Iran will be able to easily reverse the measures taken under the agreement and charge ahead once it is politically convenient
Iran is not required to roll back or dismantle anything. Its nuclear infrastructure will remain intact, enabling it to resume full operations upon decision.

The military dimensions of Iran's program are put in the back seat
The Geneva agreement does not contain any clear requirement from Iran to provide answers, access and information in relation to the military dimensions of its nuclear program. The very heart of the nuclear crisis lies with those issues which imply that Iran has engaged in nuclear weapons development. Ironically, they are completely absent from an agreement that envisions restoring confidence in the peaceful nature of Iran's nuclear program as one of its major goals.

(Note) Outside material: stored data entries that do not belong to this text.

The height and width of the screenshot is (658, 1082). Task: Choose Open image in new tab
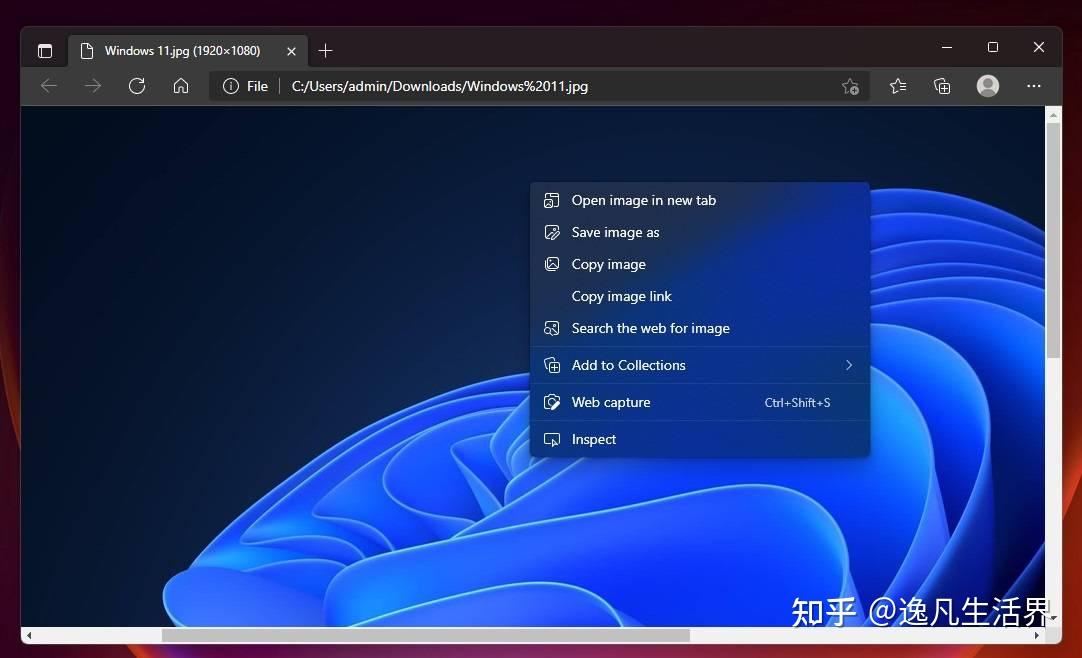click(x=643, y=200)
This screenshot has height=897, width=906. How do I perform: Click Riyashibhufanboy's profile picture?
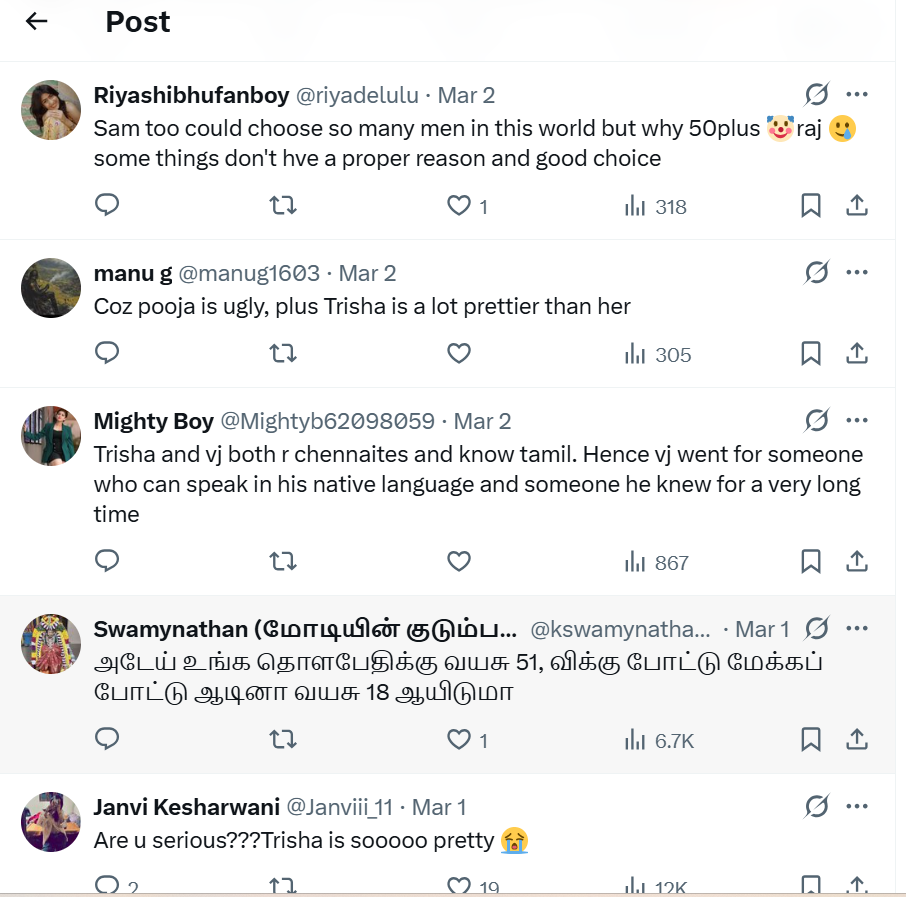coord(51,110)
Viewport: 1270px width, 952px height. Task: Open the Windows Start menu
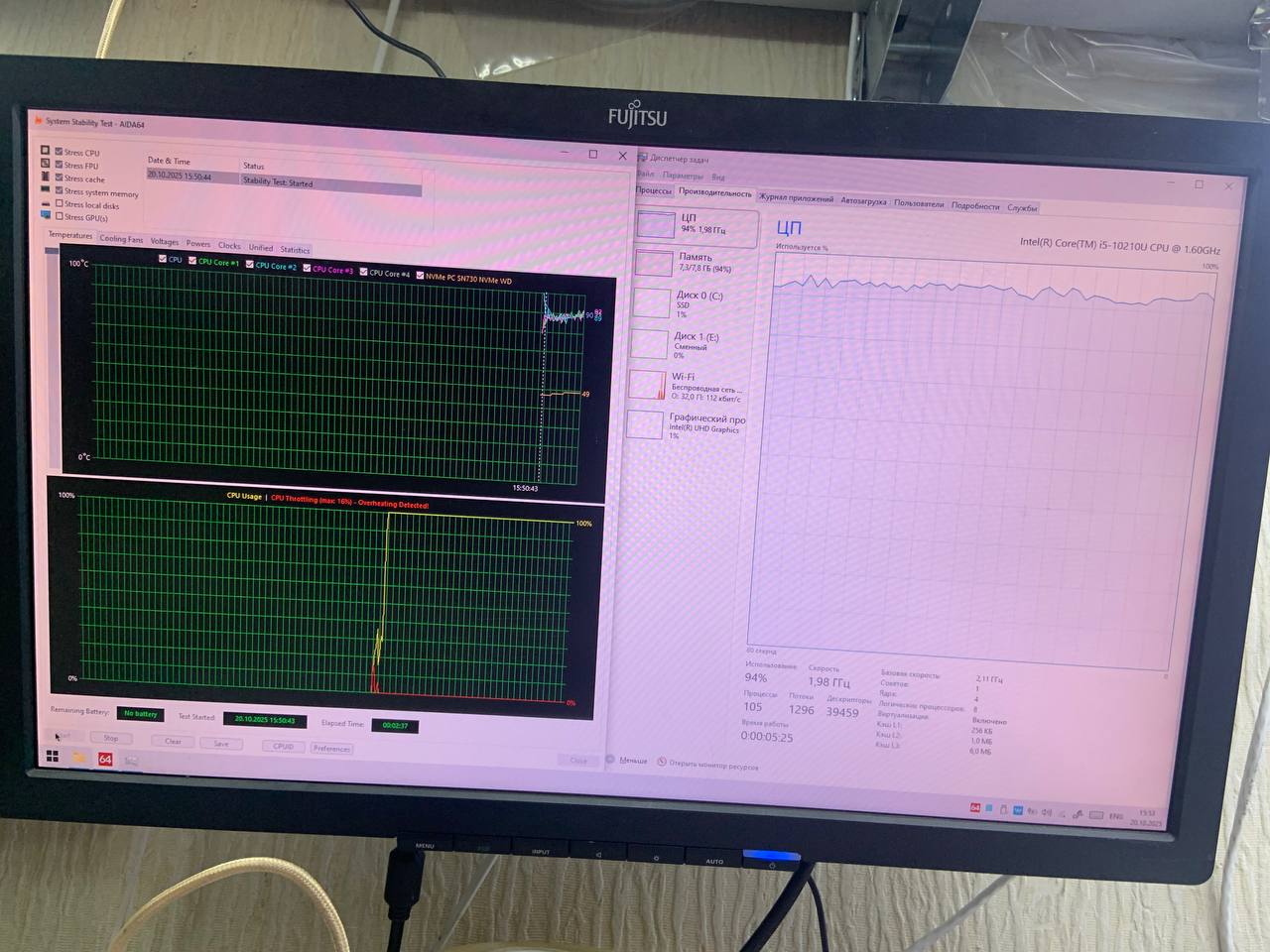tap(53, 758)
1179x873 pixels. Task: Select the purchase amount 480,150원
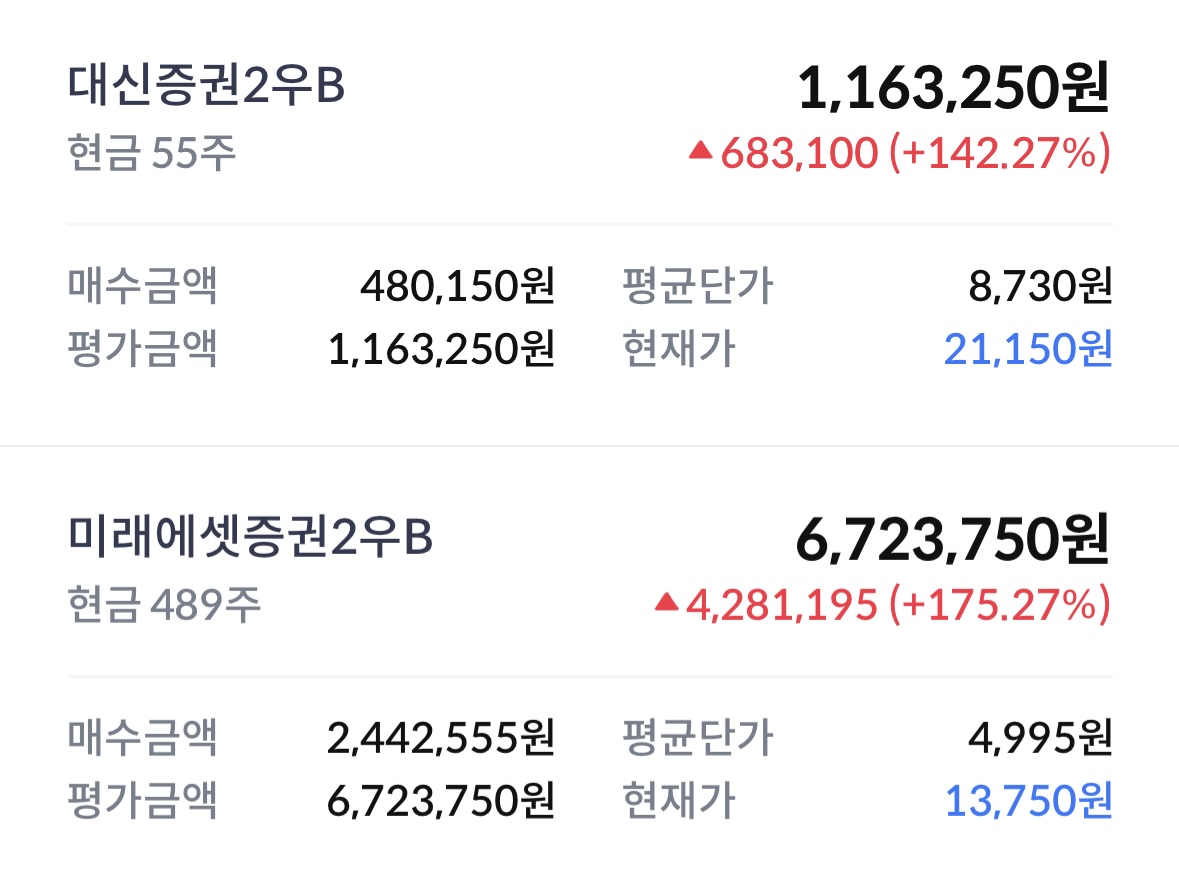pyautogui.click(x=457, y=288)
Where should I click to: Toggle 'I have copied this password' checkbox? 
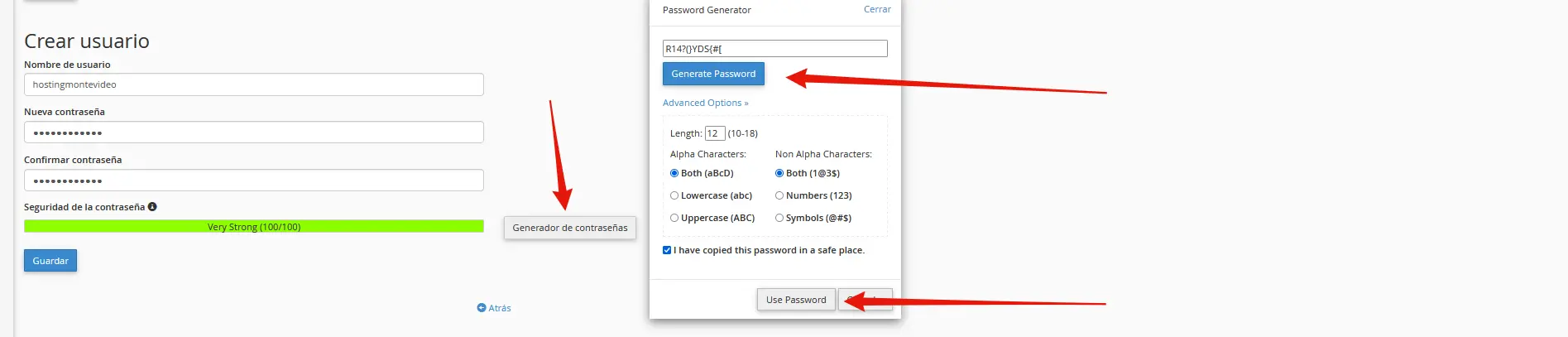(667, 250)
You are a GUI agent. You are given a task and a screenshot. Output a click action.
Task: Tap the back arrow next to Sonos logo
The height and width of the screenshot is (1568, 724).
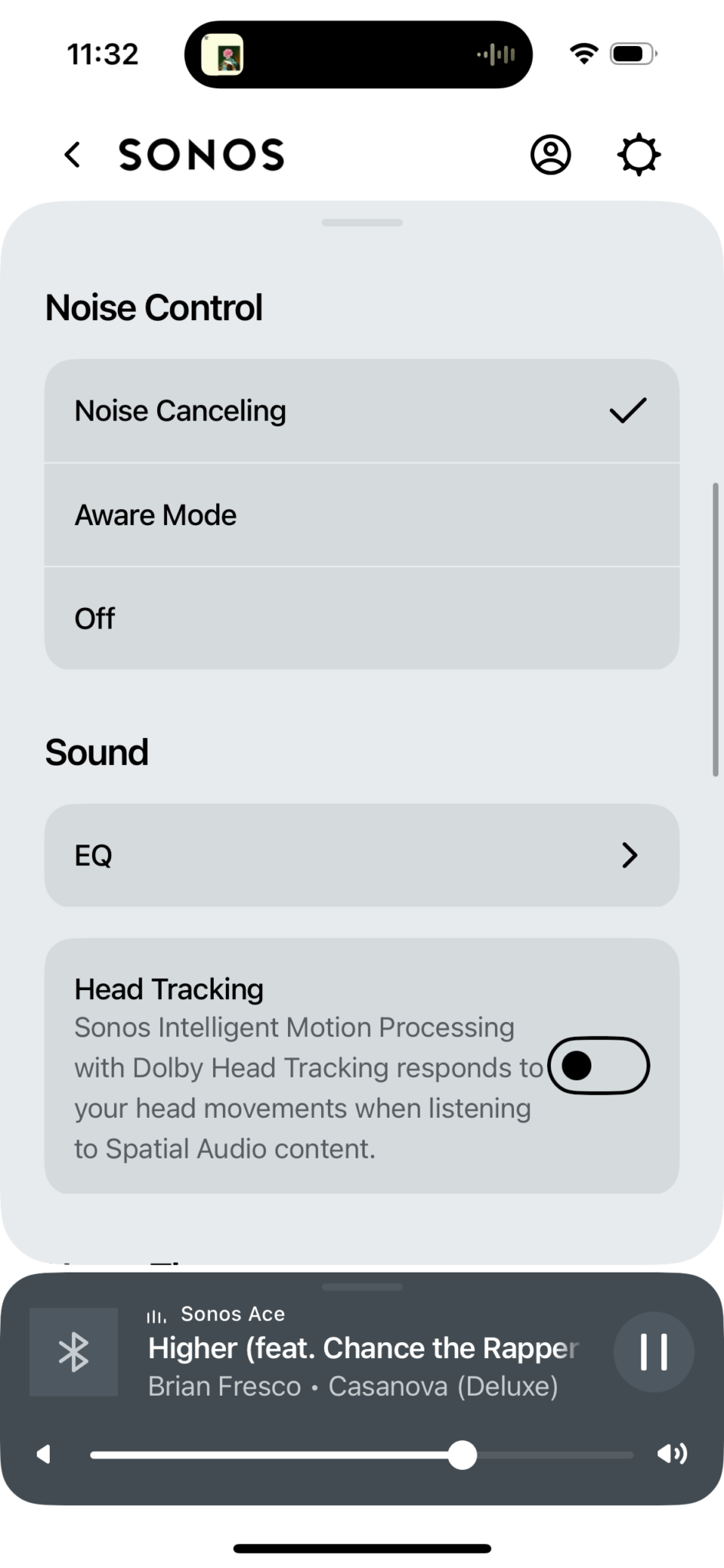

The agreement undermines the sanctions regime and provides Iran with crucial relief in economic pressure
The international concessions in the area of sanctions undermine the sanctions regime and curb momentum for additional pressure on Iran. It is crucial to remember that pressure is what brought Iran to the negotiations table in the first place, and therefore reducing sanctions without any real concessions on the part of Iran is extremely counter-productive: Iran is now less likely to agree to any significant restrictions on its nuclear program.

The agreement signals that it is now legitimate to do business with Iran
Private sector actors may interpret the agreement as a signal that Iran has embarked on a path that will bring it back from international isolation. This may result in renewed efforts to resume or develop business in Iran.

The "interim" agreement might become permanent
In the absence of a sense of urgency under the façade of an agreement, the interim measure might become permanent and define the parameters of Iran's nuclear program for years to come. Given the observations made above, this means that Iran will practically be escorted to a nuclear threshold position by the international community.